STICKERS MAN
SO DIFFICULT
Glad one of us is starting to make use of them tho lol
Haha, well I'm turning 24 this year so I guess we're actually around the same age. xD I dropped out of high school in between 10th to 11th grade, with great difficulty finishing 9th and 10th.. mostly because of my depression. I only just finally got my GED last year (after working to pay for it myself) then managed to get a temporary holiday job on my birthday. They kept me on after the holidays, and now I'm even going to be full-time. o: I think to a lot of people these things are late coming, or not very much, but I know for who I am this has been a lot that I've accomplished.
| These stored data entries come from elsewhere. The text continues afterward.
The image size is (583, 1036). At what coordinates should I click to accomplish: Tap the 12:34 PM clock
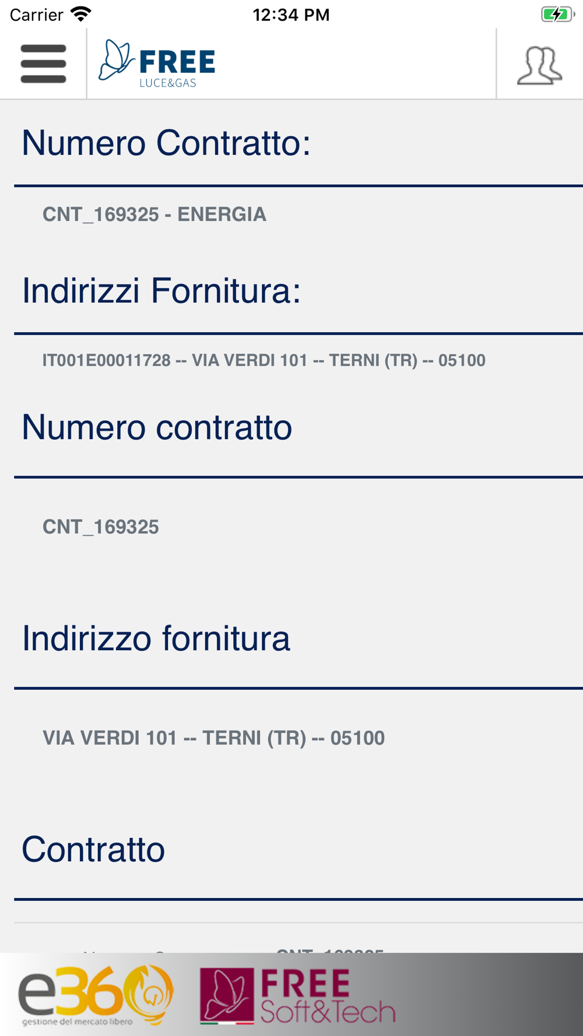point(291,15)
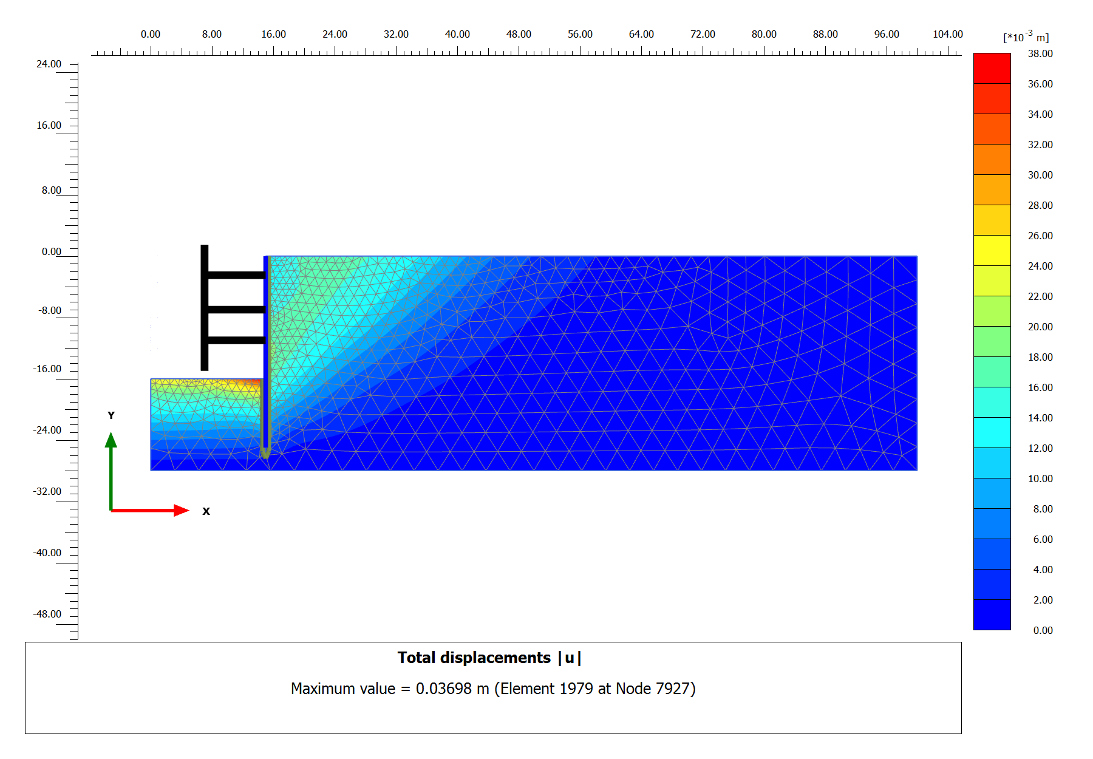Select the top horizontal strut

(236, 275)
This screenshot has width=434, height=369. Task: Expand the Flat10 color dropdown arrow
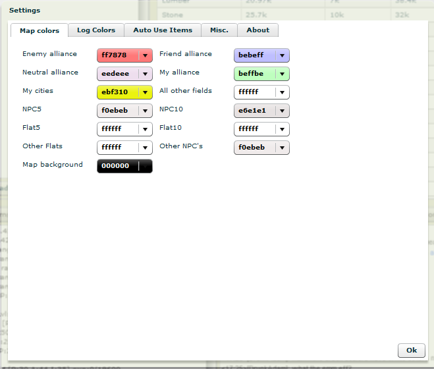click(x=282, y=130)
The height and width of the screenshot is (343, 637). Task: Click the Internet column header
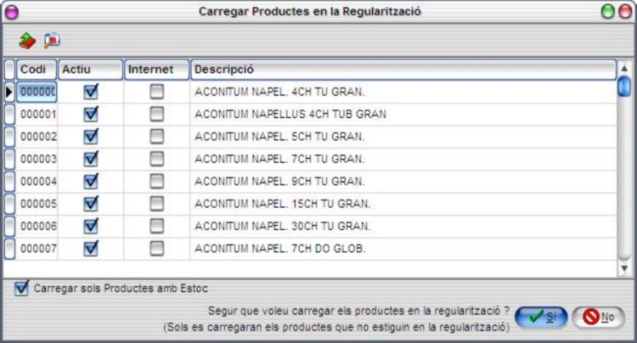coord(156,70)
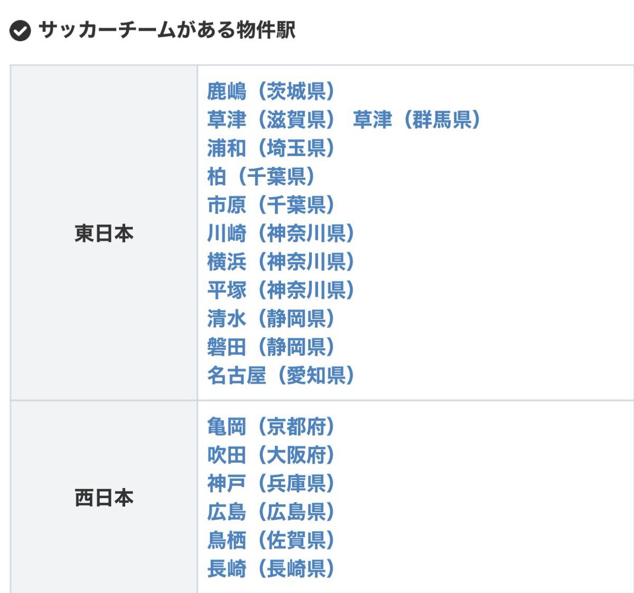Screen dimensions: 634x593
Task: Go to 川崎（神奈川県）link
Action: click(x=281, y=234)
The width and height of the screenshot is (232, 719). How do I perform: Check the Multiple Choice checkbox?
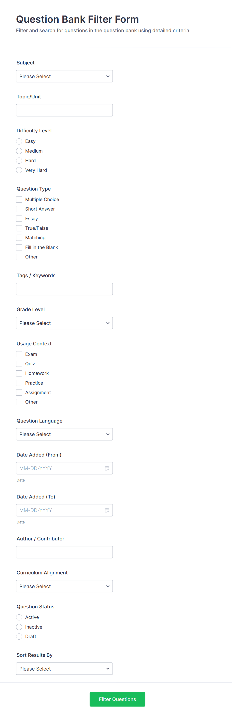(19, 199)
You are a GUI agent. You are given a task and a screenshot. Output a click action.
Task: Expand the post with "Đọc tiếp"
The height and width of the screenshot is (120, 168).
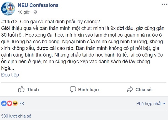[10, 75]
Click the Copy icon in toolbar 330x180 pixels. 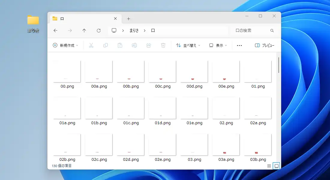[106, 45]
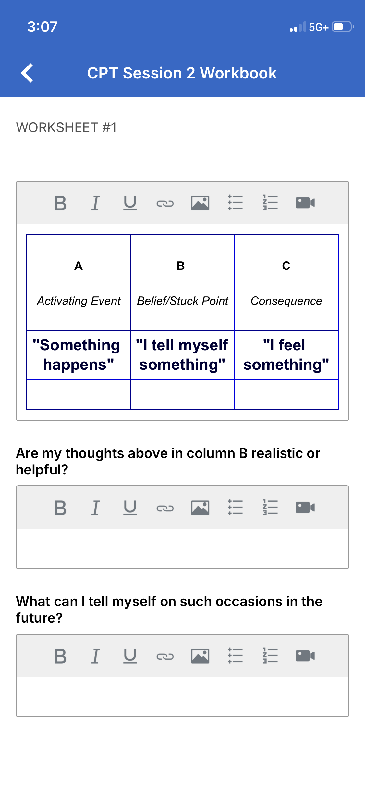Insert link in the 'future occasions' editor
This screenshot has width=365, height=790.
(x=165, y=656)
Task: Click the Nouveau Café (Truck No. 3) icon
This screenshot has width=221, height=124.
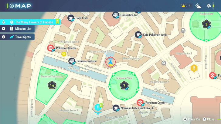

So basically.. I think it's really fucking amazing that you not only went through school but college as well, and now you're looking for an apartment with friends and a job to boot. I know it's been rough but I think you've accomplished a LOT and are super amazing. XD
Ahh, I kind of do actually. Day shifts can be a little crazier, with nonstop calls, and I kinda wind up exhausted. Night shifts can be a little calmer, and I tend to be more of a night person anyway so I have more energy. I like both and work both, though, but tonight yeah I had a closing shift and got out at about 10:20 or so. o; and I sleep way too much LOL
ah yeah no worries there. I sincerely doubt you've really done anything to be ashamed of. xD
sigh. :| my dad and stepmom are very much like that. and I can't handle that sort of conversation either. when people are so blatantly and awfully wrong but they can't even for a second think that they might be. Dx it ends up disgusting and depressing me. and you're right it's not worthwhile even trying when one side is completely unwilling to see things differently.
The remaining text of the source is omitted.